Los ataques alrededor de instalaciones portuarias, las restricciones operativas y la dificultad para asegurar barcos han convertido la capacidad exportadora de la región en una variable tan importante como la cosecha misma. Si aparece demanda adicional mientras uno de los principales corredores exportadores trabaja con restricciones, el ajuste no necesariamente surgirá primero como una escasez mundial de trigo. El norte de África ha sido observador gracias a que ha podido hacer originación interna de cereales. Tuvo muy buenas campañas productivas, pero eso no alcanza y esta región está empezando a mostrarse como compradora de nuevo.
Serán afectadas las primas de origen, los fletes, los seguros, los diferenciales físicos y el costo de conseguir un barco.
Ormuz lleva esta lógica al extremo. Un corredor puede aparecer abierto en el mapa y, simultáneamente, funcionar por debajo de su capacidad comercial habitual. El mundo no necesita quedarse sin commodities para que aumenten precios. Basta con que resulte más difícil moverlos.
A esta incomodidad logística, Washington le agrega política. Estados Unidos prepara aranceles sobre productos chinos antes de la próxima reunión entre Donald Trump y Xi Jinping. Por ahora, el movimiento parece una herramienta de negociación y no necesariamente el final de la tregua comercial. Para la agricultura estadounidense, sin embargo, existe una vulnerabilidad evidente: China puede convertir sus compras de soya en un mensaje diplomático diario.
No necesita anunciar una represalia formal. Puede comprar más lentamente, postergar operaciones o recurrir a Brasil cuando la relación económica lo permita. Las próximas ventas de soya deberán leerse, entonces, de dos maneras. Como demanda y como diplomacia.
Brasil espera al otro lado de la operación. Una tonelada estadounidense que China deja de comprar no desaparece del consumo chino; puede transformarse en una tonelada brasileña. Y cuando esa sustitución viene acompañada de nuevas terminales, almacenamiento, ferrocarriles, contratos y relaciones comerciales, una pérdida temporal de participación puede terminar volviéndose permanente.

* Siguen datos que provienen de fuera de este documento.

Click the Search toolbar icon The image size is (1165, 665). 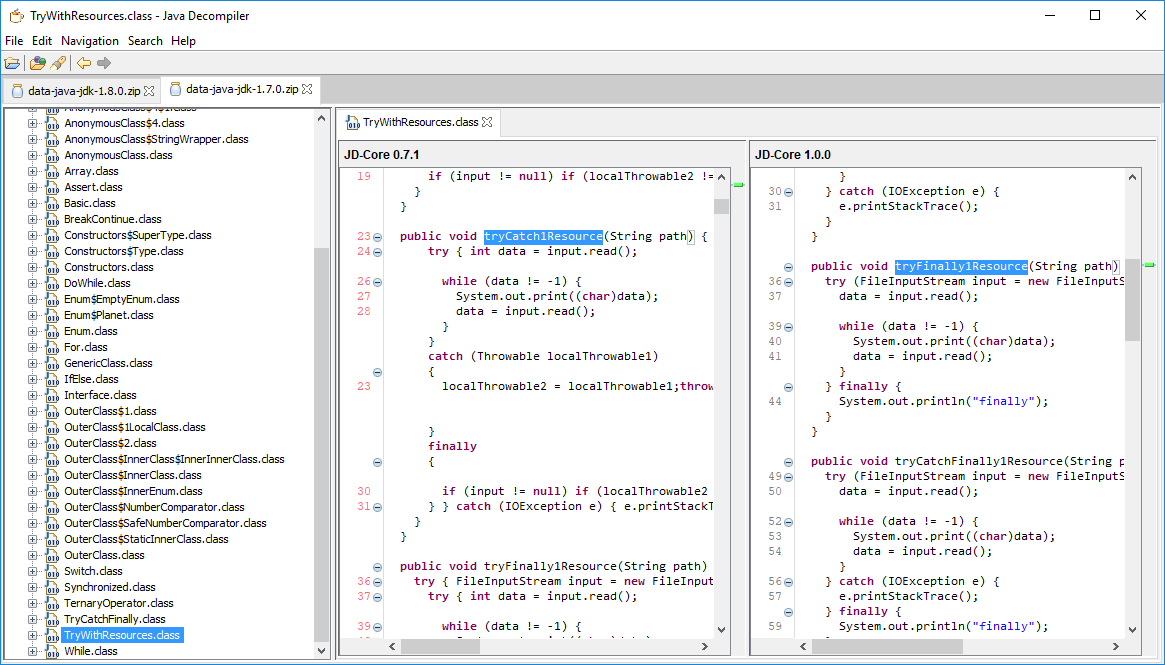(58, 63)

En la frontera con México sucede aparentemente lo contrario, aunque el mecanismo de fondo es similar. Estados Unidos necesita ganado. Su hato permanece históricamente reducido y los corrales de engorda requieren animales de reposición. La reapertura gradual de Douglas, Arizona, permite que algunos becerros mexicanos vuelvan a cruzar hacia el norte. Es una válvula de alivio, pero todavía no una solución.
Los primeros flujos son demasiado pequeños para reconstruir el inventario bovino estadounidense o corregir por sí solos el elevado precio de la carne. Además, el gusano barrenador mantiene un interruptor sanitario sobre toda la operación.
La importancia de Douglas no está únicamente en los animales que cruzan hoy. Está en que Estados Unidos intenta comerciar alrededor del riesgo sanitario, en lugar de esperar a que dicho riesgo desaparezca.
Y así regresamos al punto de partida. Una declaración diplomática puede retirar la prima de riesgo del trigo en cuestión de minutos. Pero volver a mover millones de toneladas exige puertos, barcos, seguros, seguridad y acuerdos capaces de sobrevivir al siguiente ataque. Los futuros reaccionan a expectativas. El mercado físico necesita infraestructura.
Porque producir ya no es lo mismo que entregar. Y generar demanda por si acaso no es lo mismo que consumir. ¿Será que el consumidor tiene bolsillos eternos para pagarlo todo al precio que sea? ¿O será que la industria tendrá que subsidiar el esfuerzo?
Se veía mejor todo a 10,000 metros de altura. ¿Estás en buenas manos?